» Instructions to follow: Transcribe the passage of the Springfield mine war excerpt from "Feb. 27: Another" to "oral history interview.", word for word.

» Source excerpt:
Feb. 24: Gov. Henry Horner ordered three companies of the National Guard to patrol local mines, while four Peabody mines in Springfield were ordered closed. The most serious clashes took place at the Capitol mine, where an estimated 1,500 PMA pickets gathered. During a half-hour melee, a picket was shot through the cheek, a Springfield police officer and two deputies were injured by flying bricks, and three working miners and another picket also were hurt.
Elsewhere the same day, windows were shattered and the foundation damaged by the bombing of a UMWA miner’s house on North Grand Avenue.
Feb. 25: Two more homes bombed.
Feb. 27: Another bombing and a late shooting report appear in the Journal.
Art Gramlich (1904-73), a PMA miner who was shot nine times in various confrontations with union opponents, later described the environment during the worst of the intramural violence. The following is from a 1972 oral history interview.
We had quite a few scrimmages, no doubt about it. There was a lot of street fights and gun fights. Several times I came out on top, more than I didn’t (laughter) but I’m still here.
We tackled them on the streets or around taverns at night. At out-of-the-way taverns, you know, you would walk in where they was at and right away you could smell them and you let them know that they had a certain odor about them and, goddamn, the hell would start. Sometimes you got the s— knocked out of you and sometimes you didn’t (laughter).
It was common — well you thought half of the goddamn miners in Springfield were Jesse James or cowboys, they all packed their goddamn gun in their belt. The police wouldn’t do anything too much to you.
It was to survive, that’s all. It was survival of the fittest because it was pro and con, you see. I don’t want to sit here and brag, but I survived nine bullets of which I still carry two. So you can see how easy it would be for a guy to get shot because there’s plenty more around here just like I am and there’s plenty more around here just deader than hell, too. They just didn’t have a chance.
“In two and a half years when the violence was at a peak, an estimated forty men died as miners of both factions were beaten, shot at, and bombed in the streets, alleys, and coal mines of central Illinois,” James Krohe Jr. reported in his Midnight at Noon (Sangamon County Historical Society, 1975). “The number of wounded ran into the hundreds.”
Mine war deaths
A complete list of those killed in union battles in Sangamon County isn’t readily available. The media-savvy PMA compiled a fairly complete martyrology, but no similar registry appears to exist for the UMWA or for non-union casualties, and no researcher has undertaken a systematic search of local newspaper archives to compile one. At least two non-PMA deaths can be attributed to the mine union rivalry in Sangamon County, however, and another UMWA miner was shot to death in a riot in Kincaid in 1933.

» Given entries:
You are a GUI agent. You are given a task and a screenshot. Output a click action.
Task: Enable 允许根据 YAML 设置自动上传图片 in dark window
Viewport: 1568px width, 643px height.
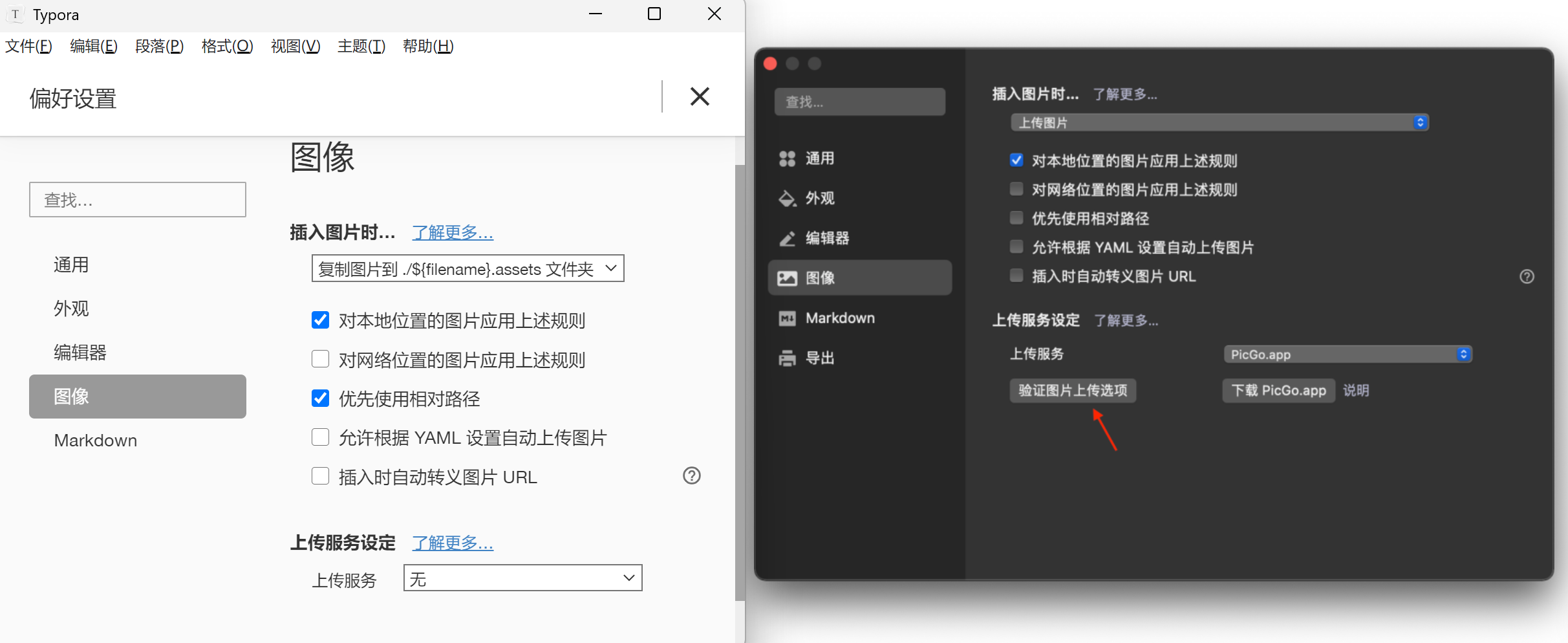(x=1016, y=247)
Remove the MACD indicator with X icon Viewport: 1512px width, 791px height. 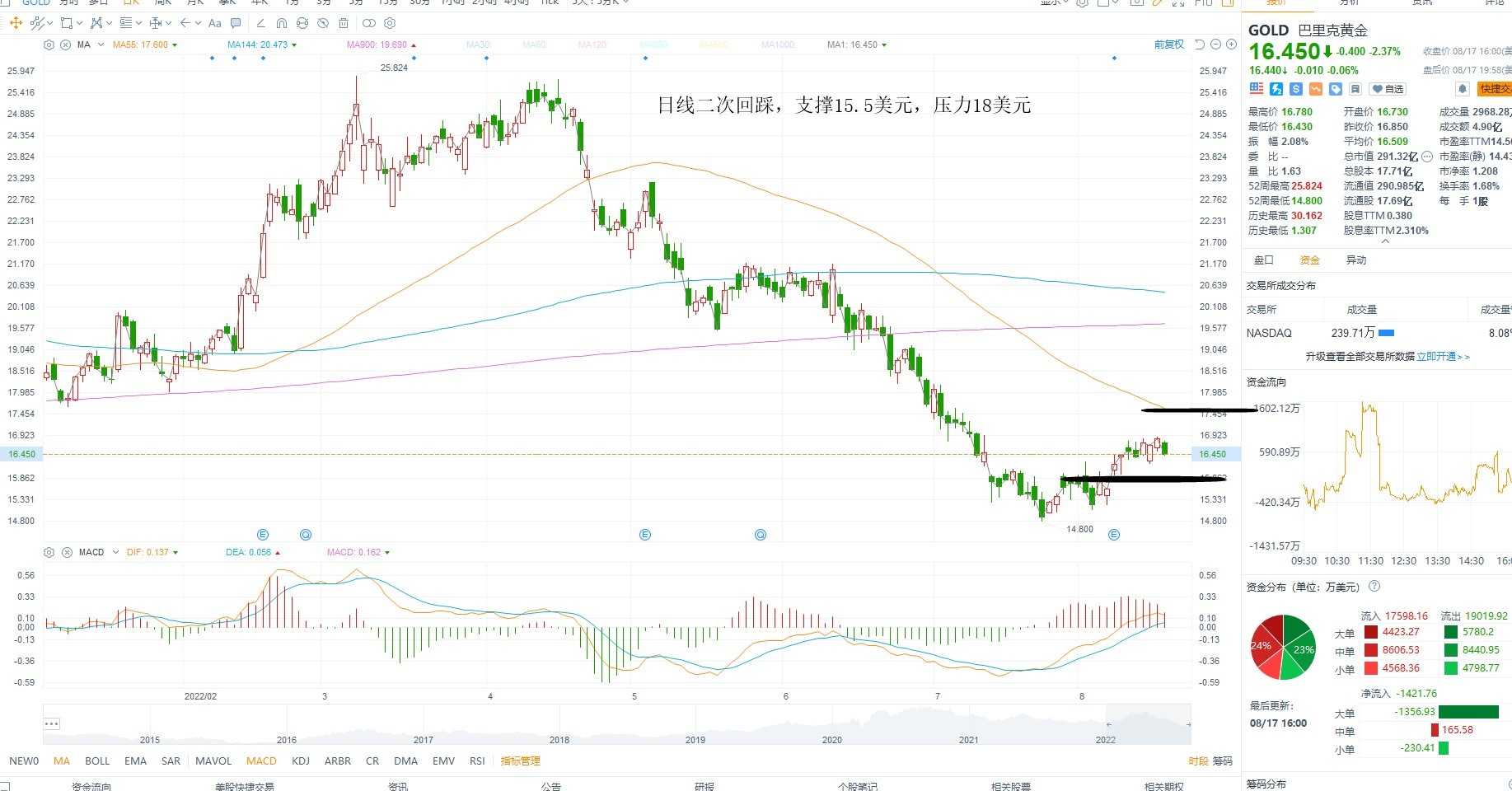[x=65, y=552]

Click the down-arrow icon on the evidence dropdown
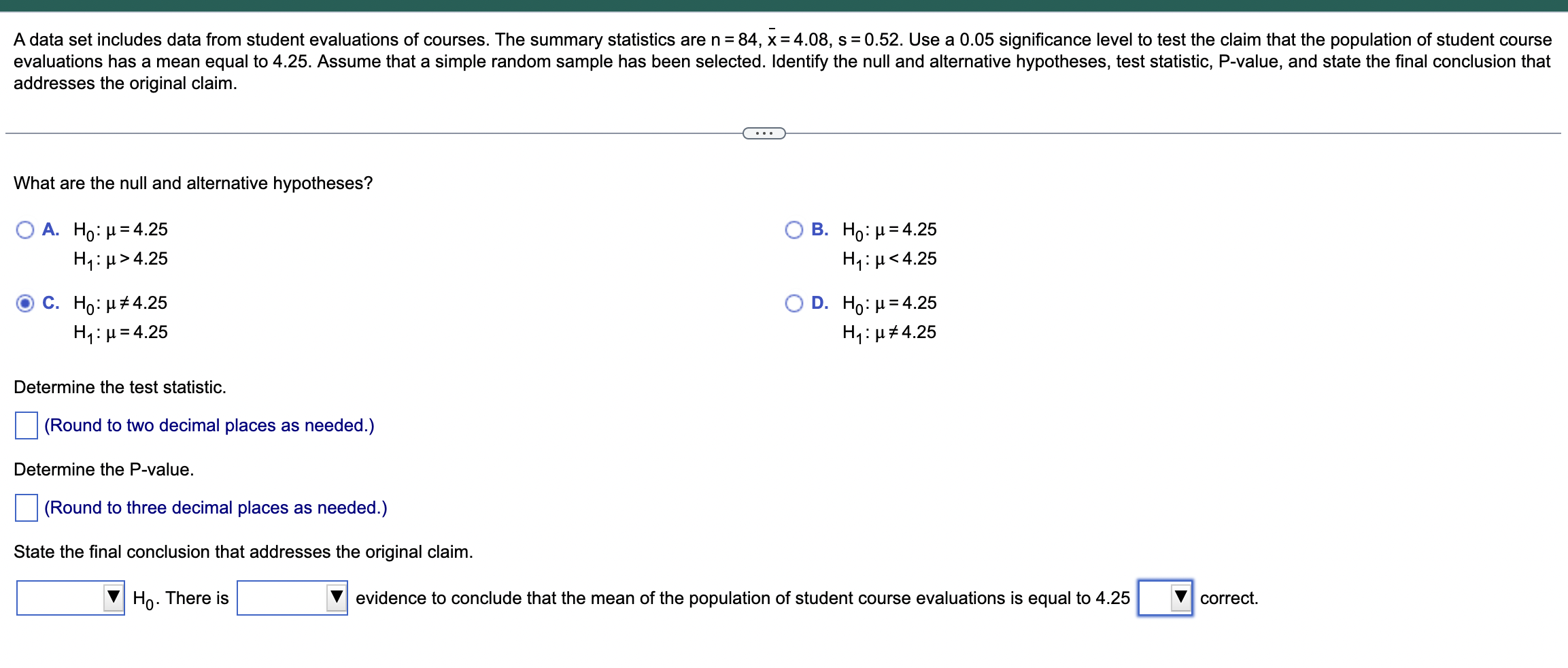click(x=336, y=598)
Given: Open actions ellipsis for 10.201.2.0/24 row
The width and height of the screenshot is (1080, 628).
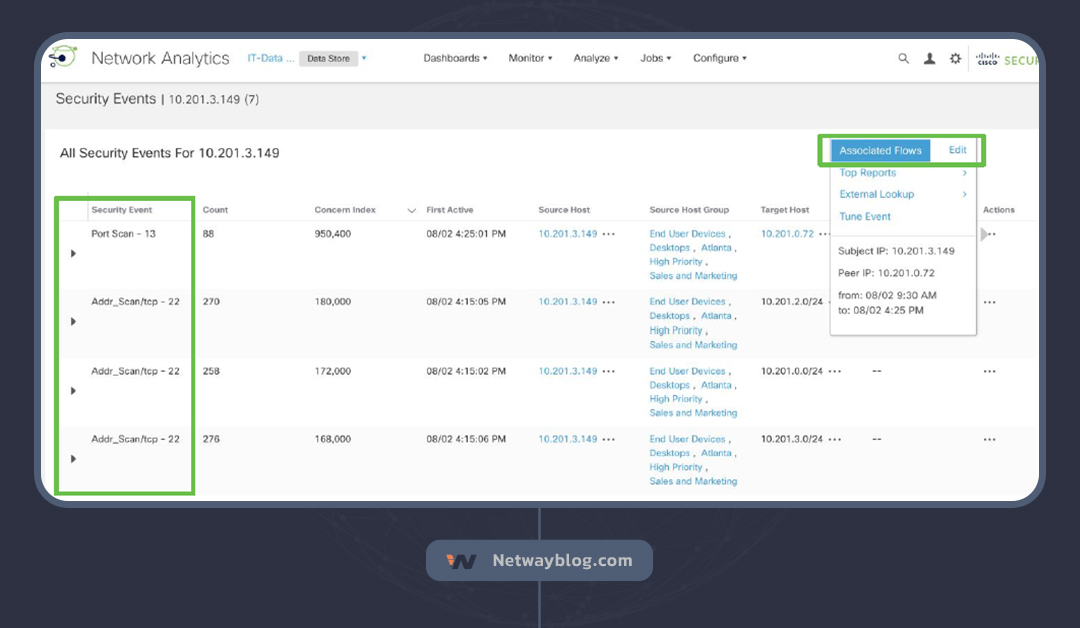Looking at the screenshot, I should (x=989, y=302).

» Reply:
Feb. 27: Another bombing and a late shooting report appear in the Journal.
Art Gramlich (1904-73), a PMA miner who was shot nine times in various confrontations with union opponents, later described the environment during the worst of the intramural violence. The following is from a 1972 oral history interview.